There was another silence as both parolees looked down at their laps, lost in their own worlds of suffering. Now they didn’t seem so different from most of the other couples Hunter saw. He hoped they could bridge the huge chasm that had developed between them.
Eventually Sophie had steadied herself enough to speak, though her voice still trembled. “I made so many mistakes, Grant,” she began. “I told Logan too much about myself. I was initially attracted to him, and I should’ve referred him, but I didn’t.”
Hunter squirmed a bit in his chair as Sophie continued.
“Then he told me an awful story from his childhood, and I tried to comfort him. That’s when I really screwed up. He…he kissed me, and I let him.” She sniffed. “And that eventually led to…other things.”
Grant clenched his fists. No wonder Logan had lied about where he met Sophie. If his brother had felt one-tenth the shame and anger Grant was currently experiencing in therapy, he wouldn’t admit it to anyone. Grant was furious to still feel that ache inside him, thinking of his brother. He ached to be loved by Logan, a longing that would never be fulfilled.
“What story did he tell you?” Grant growled.
Sophie’s eyes got big. “You don’t want to hear it,” she said, desperate not to hurt him further. “Let sleeping dogs lie.”
“What story?” he yelled.
Sophie flinched.
Knowing precisely what Logan had told Sophie before he kissed her, Hunter hesitantly nodded at her, preparing for the onslaught.
Sophie pursed her lips and sniffed, glassy tears sliding down her pale skin. “He told me about a time when he was nine, and h
is, um, his younger brother was four. Please, Grant! I didn’t know it was you! I hadn’t even met you then!”
Grant clenched his teeth and looked off to the side, watching the fish swim in lazy circles. He couldn’t look at her.
Taking a shuddering breath, she resumed, “Your dad had just beat up your mom, and he was striking you both with a belt. In the closet.” Grant stopped breathing. “Logan said he tried to cover you so you wouldn’t get hit, but your dad dragged him away to his room. And your dad, he…he left you in the closet all night.”
Grant’s face had gone white.
“The next morning…” Sophie could barely get the words out, she was sobbing so hard. “The next morning, your dad—he got y-y-you out of the closet, and when he saw that you, that you—” She was almost hyperventilating. “That you peed your pants, he…he b-b-beat you again.”
So it was true then. It had really happened. Apparently he had truly pissed in his pants, just like a baby—just like his dad said he was. Grant felt numb, and he was swept away on a river of the past, waking up in a sterile white room with a kindly older gentleman explaining that he’d gone catatonic in his solitary cell. He’d peed all over himself once again, this time as an adult. But really like a baby.

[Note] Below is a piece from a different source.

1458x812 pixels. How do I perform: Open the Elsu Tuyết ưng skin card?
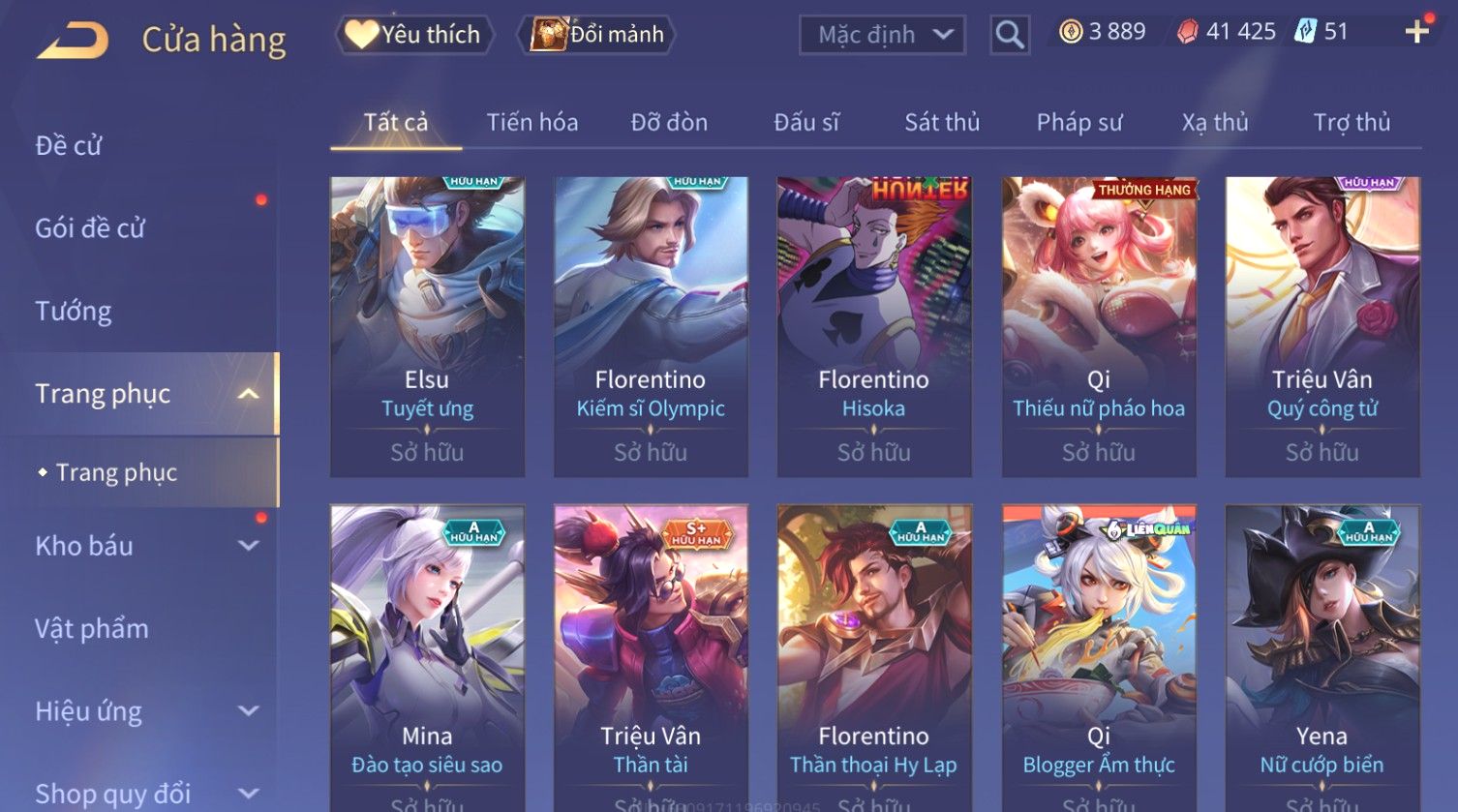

The words sounded far off, like someone was calling for him. He felt like he was underwater as he heard his name repeated in slow motion. Like one of the fish in the nearby tank, he felt himself swimming to the surface agonizingly slowly. Blinking a few times, Grant found himself staring into Hunter’s concerned face.
“Grant? I want to you focus on your breathing. Look around the room and tell me what you see.”

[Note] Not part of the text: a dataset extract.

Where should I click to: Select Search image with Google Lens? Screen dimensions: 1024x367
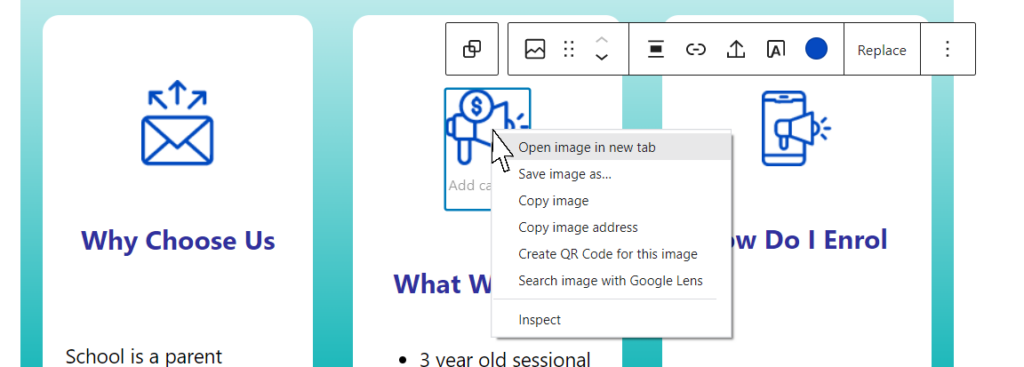click(611, 281)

Frantically, Grant felt beneath him and breathed out with relief when he touched the dry sofa cushion. He followed Hunter’s order and began haltingly scanning the room around him. When his gaze landed on his girlfriend’s gorgeous face, he took in her splotchy cheeks, stained with tears. But when he saw her eyes, his heart stopped. She looked at him with an expression of such raw pity—he knew he’d explode if he stayed one second longer.
With wild eyes, Grant leaped off the sofa and flew to the door, exiting the office with lightning speed. He couldn’t care less if he’d be in trouble with Officer Stone for leaving the session early. He had to get out of there. Now.